> **Source excerpt**
⟨

UK caravan importers fight back

After slow sales, UK caravans set to make comeback with more Aussie features

Fully imported British caravans are now the scarcest they have been for many years on the Australian market, plummeting to just a hundred or so a year according to the latest industry stats.

But the RV ‘ Brexit’ is about to be reversed, thanks to an infusion of Aussie know-how.

After British-built caravan sales peaked here in 2014, Bailey Australia stopped importing fully-built Bristol-built models two years ago in order to concentrate on developing its local Rangefinder cousins.

British Bailey vans will soon be available with tough-as-guts Aussie chassis

But now Bristol Baileys will bounce back in September, with the previously most popular UK-sourced model – the Unicorn IV Pamplona – about to be ‘naturalised’.

Instead of arriving fully imported, it will be completed at Bailey Australia’s Campbellfield, Victoria factory, with is narrower British body bolted to a locally-designed and manufactured chassis. It will also have much greater water capacity for free-camping, a greater payload and will be fitted with a locally-supplied Dometic full-height door, rather than the split barn-style entry door beloved by the British and European buyers, who don’t have to deal with our flies.

Interior finish of British vans is usually a step above what's available locally

Meanwhile Bailey’s main UK rival Swift is also making a return to the Australian market with its ‘Australianised’ full-imported 2018 range, displaying three new models at the recent Queensland Caravan Supershow in Brisbane.

⟩

> **To do**
Could you extend the article about British caravans returning to the Australian market, picking up right after its last sentence? The data after this point is separate material, unconnected to the caravan article.

> **Data entries**

⟨

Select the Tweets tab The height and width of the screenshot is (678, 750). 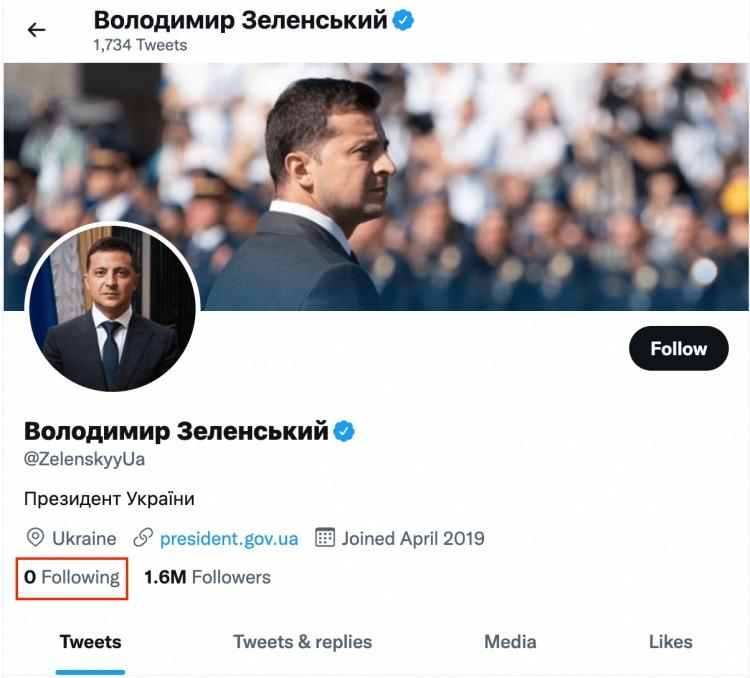90,642
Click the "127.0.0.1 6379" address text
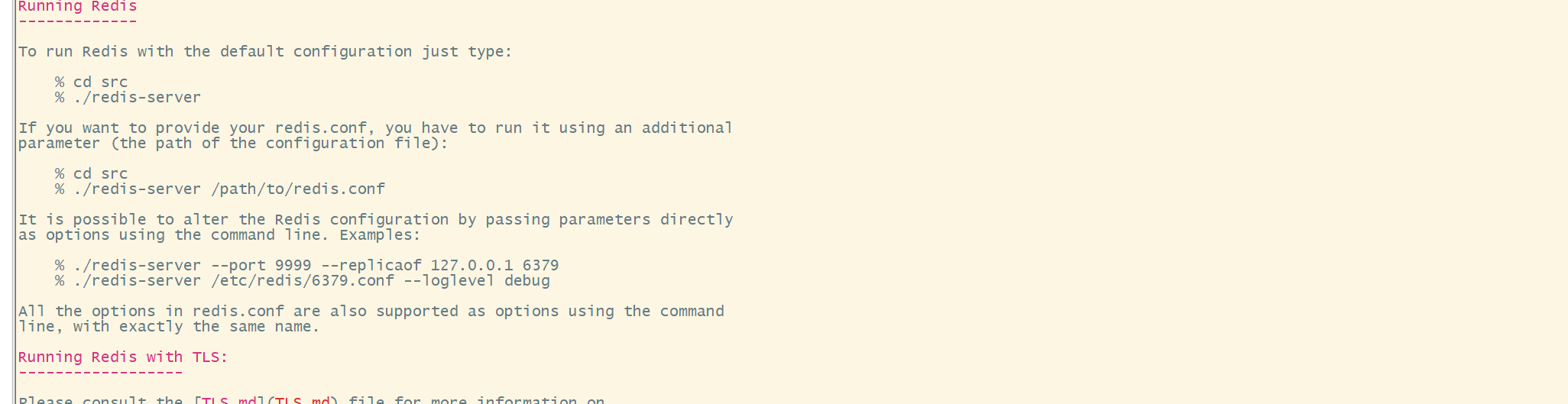This screenshot has width=1568, height=404. 495,266
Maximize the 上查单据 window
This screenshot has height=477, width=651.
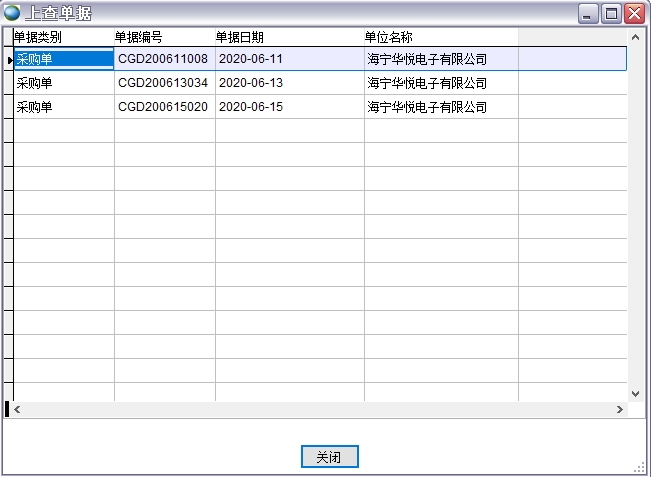(611, 13)
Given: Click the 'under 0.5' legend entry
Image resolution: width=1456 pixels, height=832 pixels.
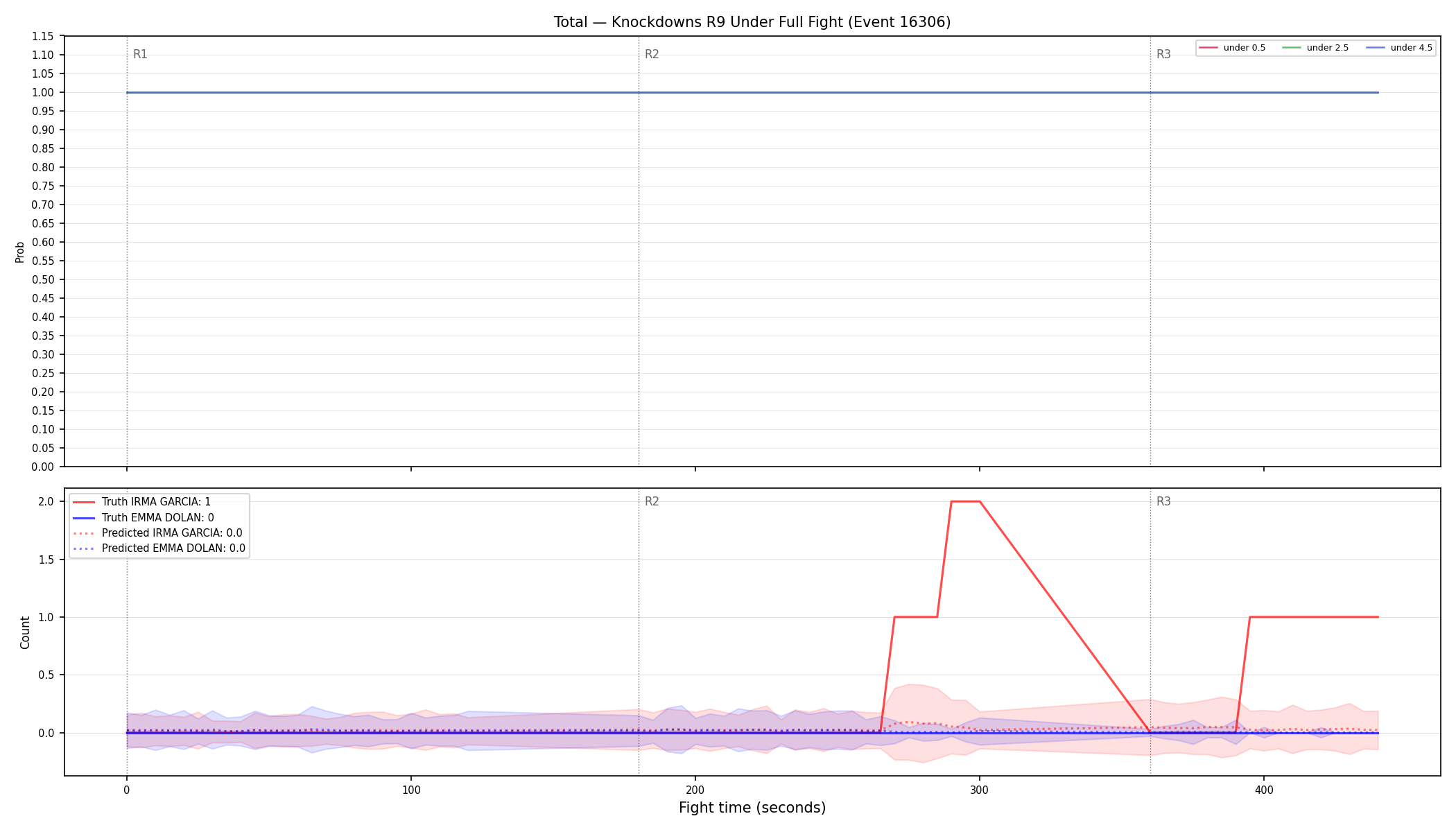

⟩

> **Written answer**
Bailey Australia’s Managing Director Adrian Van Geelen refuted the idea that British caravans had been driven out of the Australian market by other imports, despite statistics that the number of imported Chinese-built campers and caravans more than doubled over the past six years, from less than 500 a month to a high of 1113 in May this year.

“The majority of the Chinese growth in Australia has been in camper trailers, not caravans,” said Van Geelen. “Of the caravans, we are only seeing one or two fully-imported Chinese caravan brands making any progress, although with the number of RV components now made overseas, the Chinese-manufactured percentage of even the most ‘Australian’ of all our home-grown caravans could be as high as 60 per cent.”

The latest featherweight Swift vans have just landed in the country

Van Geelen said it wasn’t any deficiencies in fully imported British caravans that daunted buyers, but our unique travelling conditions.

“Buyers love many features of British caravans, including their light weight that allows them to be towed by even light SUVs, their style and décor,” he said, “but they believe they don’t have enough ground clearance, their chassis and corner jacks don’t look robust enough for our conditions and their typically skinny single jockey wheels won’t work in our sand or mud.

“So we are overcoming these preconceptions by putting our most popular British caravan model on Australian underpinnings and equipping it with features that Australians expect on their touring caravans.

“This has taken a little while to arrange, so we stopped importing fully-built British vans to concentrate on that and expanding our local Rangefinder brand”.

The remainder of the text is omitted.